ANMLZoo Automata Processing Benchmark Suite

IMPORTANT: if using ANMLZoo for experiments, please see ERRATA below...

ANMLZoo is under continual development. Please make sure to use the proper release for comparisons to prior work.

If you have any questions or comments, please feel free to contact [email protected] or create an Issue ticket.

Description

High-performance automata-processing engines are traditionally evaluated using a limited set of regular expressionrulesets. While regular expression rulesets are valid real-world examples of use cases for automata processing, they represent a small proportion of all use cases for automata-based computing. With the recent availability of architectures and software frameworks for automata processing, many new applications have been found to benefit from automata processing. These show a wide variety of characteristics that differ from prior, popular regular-expression benchmarks, and these should be considered when designing new systems for automata processing. This paper presents ANMLZoo, a benchmark repository for automata-based applications as well as automata engines for both von-Neumann and reconfigurable dataflow architectures.

Errata

Since the publication of ANMLZoo, we have found a few issues with the construction of the benchmarks. We've listed the main issues below that may impact your experimentation with suggested ways to get around this. We will be updated the benchmark suite with a Version 1.1 Summer 2017 that addresses most of these issues.

The prefix merging algorithm in VASim had a bug that missed some minimization opportunities: We have since fixed this bug and are now able to properly minimize applications like SPM. SPM even in the ANMLZoo paper had a node count of over 100,000! We originally included the application because the Micron compiler was able to identify these optimization opportunities.
RandomForest was incorrectly generated: RandomForest was originally incorrectly generated for the ANMLZoo paper. We recognized this very early on and we have already generated a new application that fits within a single chip. I have noted this in the README for that application. The new application is rf.1chip.anml, while the old application used for the paper remains in the repo. This is discussed in the RandomForest README.
Some ANMLZoo benchmarks were improperly labeled as compiling to 1 chip: To generate ANMLZoo "standard candle" automata, we increased the widget count until the number of "rectangular blocks" used by the Micron compiler violated the number of available rectangular blocks on the Micron D480 chip. Unfortunately, this was not the correct way to identify if an automata used more than 1 chip's worth of resources. Consequently, we now know that applications such as Levenshtein, EntityResolution, Snort, and ClamAV actually require 1.5 chips (or 3 half cores). We are looking to remedy this in Version 1.1.

TODO

The benchmark suite has known mistakes outlined int the Errata. However, there are features that many users have requested that we plan to add in future versions. They are outlined below.
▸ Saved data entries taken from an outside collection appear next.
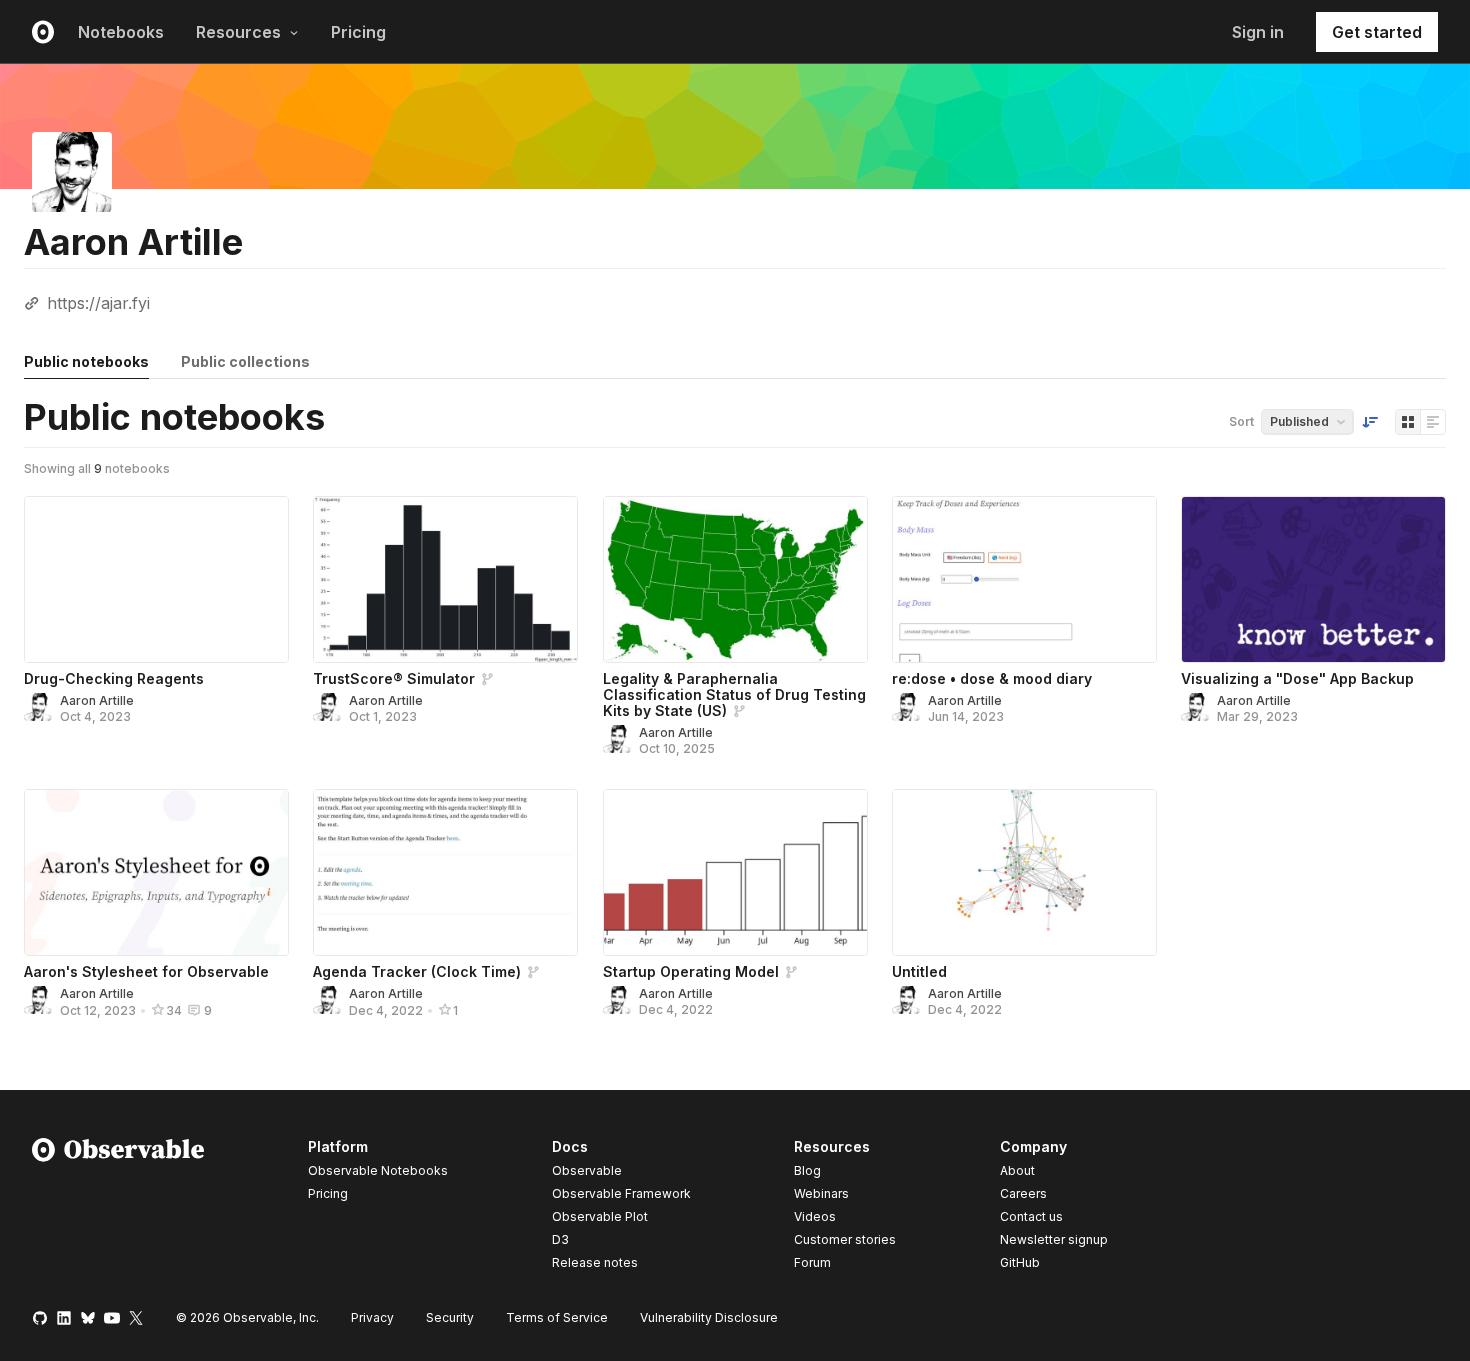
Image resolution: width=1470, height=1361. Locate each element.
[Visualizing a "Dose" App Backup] (1313, 579)
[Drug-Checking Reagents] (156, 579)
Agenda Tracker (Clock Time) (417, 971)
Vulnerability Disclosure (709, 1317)
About (1017, 1170)
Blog (807, 1170)
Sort (1241, 421)
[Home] (118, 1208)
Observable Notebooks (378, 1170)
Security (450, 1317)
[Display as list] (1433, 422)
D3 (560, 1239)
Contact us (1031, 1217)
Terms (557, 1317)
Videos (815, 1216)
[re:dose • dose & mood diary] (1024, 579)
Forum (812, 1262)
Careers (1023, 1193)
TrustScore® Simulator (394, 678)
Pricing (358, 32)
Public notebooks (86, 361)
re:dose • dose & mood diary (992, 678)
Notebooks (121, 32)
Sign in (1258, 32)
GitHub (1020, 1262)
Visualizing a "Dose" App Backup (1297, 678)
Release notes (595, 1262)
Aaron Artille (97, 700)
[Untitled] (1024, 872)
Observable (587, 1170)
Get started (1377, 32)
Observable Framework (621, 1193)
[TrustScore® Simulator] (445, 579)
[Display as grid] (1408, 422)
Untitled (919, 971)
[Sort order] (1370, 422)
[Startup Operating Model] (735, 872)
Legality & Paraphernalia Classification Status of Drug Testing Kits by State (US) (734, 694)
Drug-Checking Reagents (114, 678)
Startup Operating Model (691, 971)
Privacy (372, 1317)
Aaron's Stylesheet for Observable (146, 971)
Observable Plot (600, 1216)
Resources (238, 32)
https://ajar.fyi (98, 303)
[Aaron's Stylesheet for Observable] (156, 872)
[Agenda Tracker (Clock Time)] (445, 872)
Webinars (821, 1193)
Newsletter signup (1054, 1240)
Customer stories (845, 1239)
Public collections (245, 361)
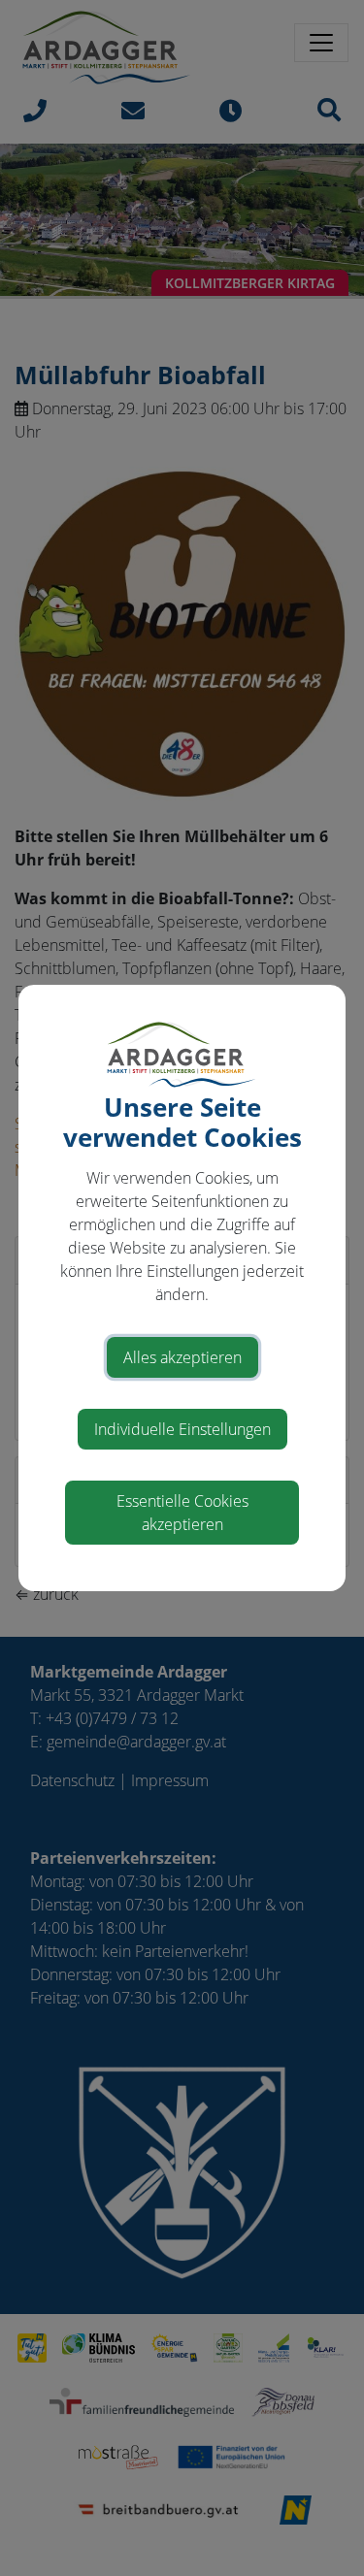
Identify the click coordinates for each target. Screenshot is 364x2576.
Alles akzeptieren (182, 1357)
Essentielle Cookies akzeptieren (182, 1512)
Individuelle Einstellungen (182, 1429)
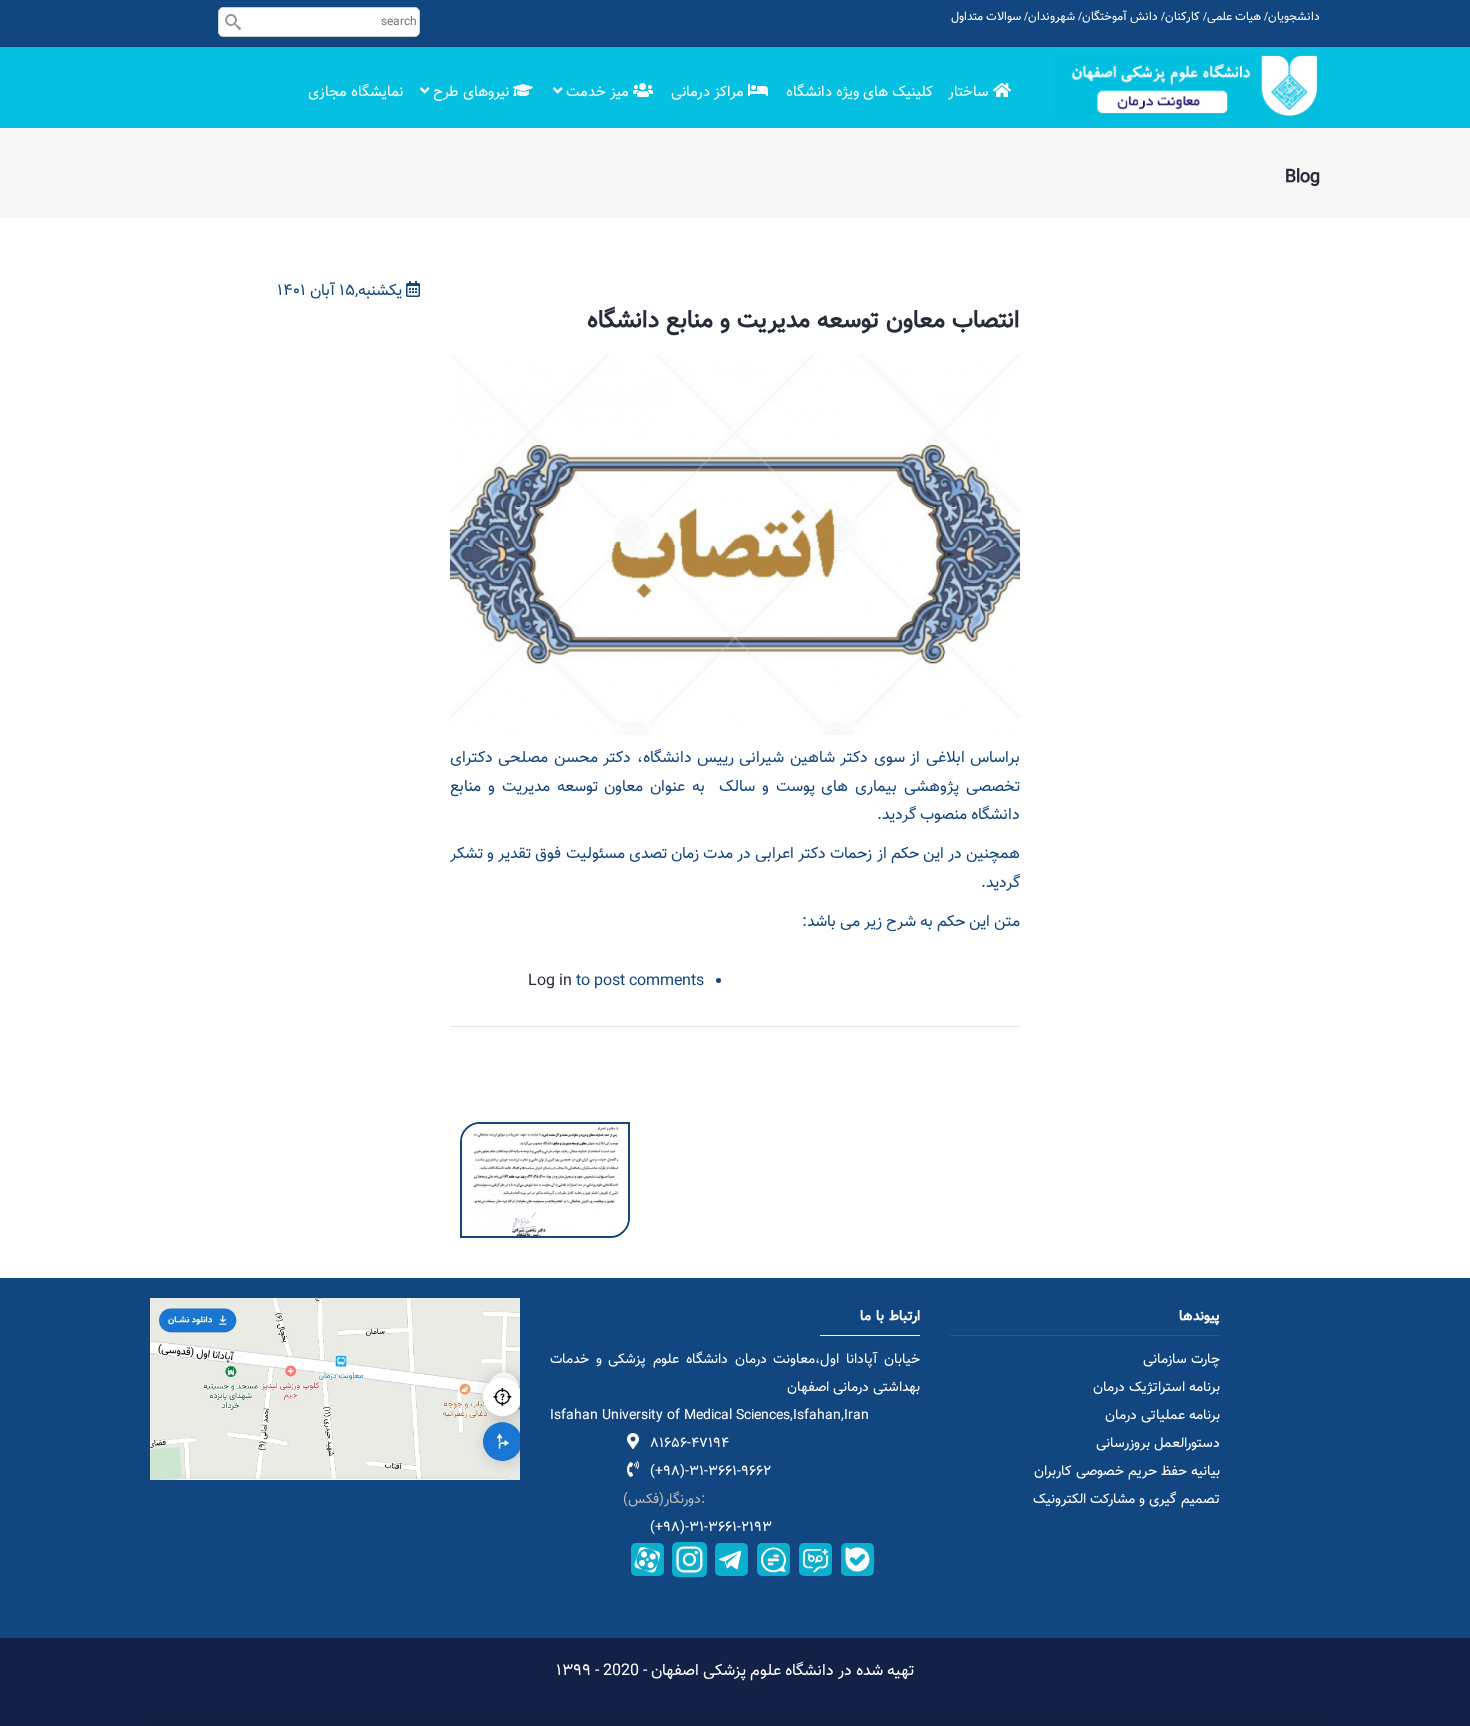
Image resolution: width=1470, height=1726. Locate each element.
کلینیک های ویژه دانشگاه (859, 92)
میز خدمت (597, 92)
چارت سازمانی (1181, 1360)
If you would like a feature or application added to ANMLZoo, please create an issue ticket with a full description and use case of your feature.

Fix Erratum #3.
Add code for ANML emission.
Support MNRL file format.
Add more inputs for training and testing of automata optimization algorithms and automata processing engines and architecture development.
Add more automata within each "benchmark" label. Applications like Hamming and Levenshtein have huge amount of play in how they are generated. They were originally generated with semi-arbitrary parameters and so other applications with other dimensions could be added.

Benchmark Contributors

Jack Wadden
Vinh Dang
Deyuan Guo
Elaheh Sadredini
Ke Wang
Chunkun Bo
Nathan Brunelle
Tom Tracy II
Matt Grimm

This suite was originally compiled by Jack Wadden ([email protected]).

If you use this benchmark suite in a publication, please use the following citation:

Wadden, J., Dang, V., Brunelle, N., Tracy II, T., Guo, D., Sadredini, E., Wang, K., Bo, C., Robins, G., Stan, M., and Skadron, K. "ANMLZoo: A Benchmark Suite for Exploring Bottlenecks in Automata Processing Engines and Architectures." 2016 IEEE International Symposium on Workload Characterization (IISWC'16). IEEE, 2016.

@inproceedings{ANMLZoo,  
    title={{ANMLZoo: A Benchmark Suite for Exploring Bottlenecks in Automata Processing Engines and Architectures}},  
    author={Wadden, Jack and Dang, Vinh and Brunelle, Nathan and Tracy II, Tom and Guo, Deyuan and Sadredini, Elaheh and Wang, Ke and Bo, Chunkun and Robins, Gabriel and Stan, Mircea and Skadron, Kevin},
    booktitle={Proceedings of the IEEE International Symposium on Workload Characterization (IISWC)},  
    year={2017},  
}

License

Each benchmark and automata processing engine in ANMLZoo is individually licensed. Please refer to the benchmark directories for individual license files.

Acknowledgements

This work was started at the University of Virginia and was supported by the following organizations at some point in time: The ARCS Foundation, the National Science Foundation (CCF-1116673, CCF-1629450, EF-1124931), Micron Technologies, and the Center for Future Architectures Research (C-FAR), one of the six centers of STARnet, a Semiconductor Research Corporation program sponsored by MARCO and Darpa.